Extract provided —
============

We could have spotted this by looking at the output of --dry-run but this shows it’s a good idea to check the destination after you copy.

Large data copies


When copying large amounts of data, rsync really comes into its own. When you’re copying a lot of data, it’s important to keep track in case the copy is interrupted. Rsync is great because it can pick up where it left off, rather than starting the copy all over again. It’s also useful to output to a log so you can see what was transferred and find any errors that need to be addressed.

Fast Connections

Transfers from Rocket to RDW don’t leave our fast data centre network. If you’re using rsync with a fast network or disk to disk in the same machine:

  • DON’T use compression -z
  • DO use --inplace

Why? compression uses lots of CPU, Rsync usually creates a temp file on disk before copying. For fast transfers, this places too much load on the CPU and hard drive.
--inplace tells rsync not to create the temp file but send the data straight away. It doesn’t matter if the connection is interrupted, because rsync keeps track and tries again. Always re-run transfer command to ensure nothing was missed. The second run should be very fast, just listing all the files and not copying anything.

============

Source data —
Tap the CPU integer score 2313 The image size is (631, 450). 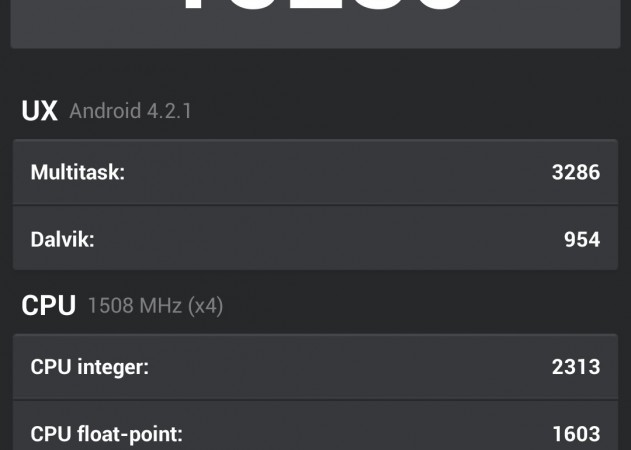[x=575, y=367]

============

What to work on —
1) In the rsync text, what does the --inplace option tell rsync to do?
2) Turn the paragraph of the rsync text that begins "When copying large amounts of data" into a short bulleted list that keeps its main facts.

Solutions to the exercise —
1) It tells rsync not to create a temp file and to send the data straight away.

2)
- Rsync works especially well for copying large amounts of data.
- With a large copy, it is important to keep track in case the copy is interrupted.
- Rsync can resume where it left off instead of starting over.
- Writing output to a log shows what was transferred and reveals errors to address.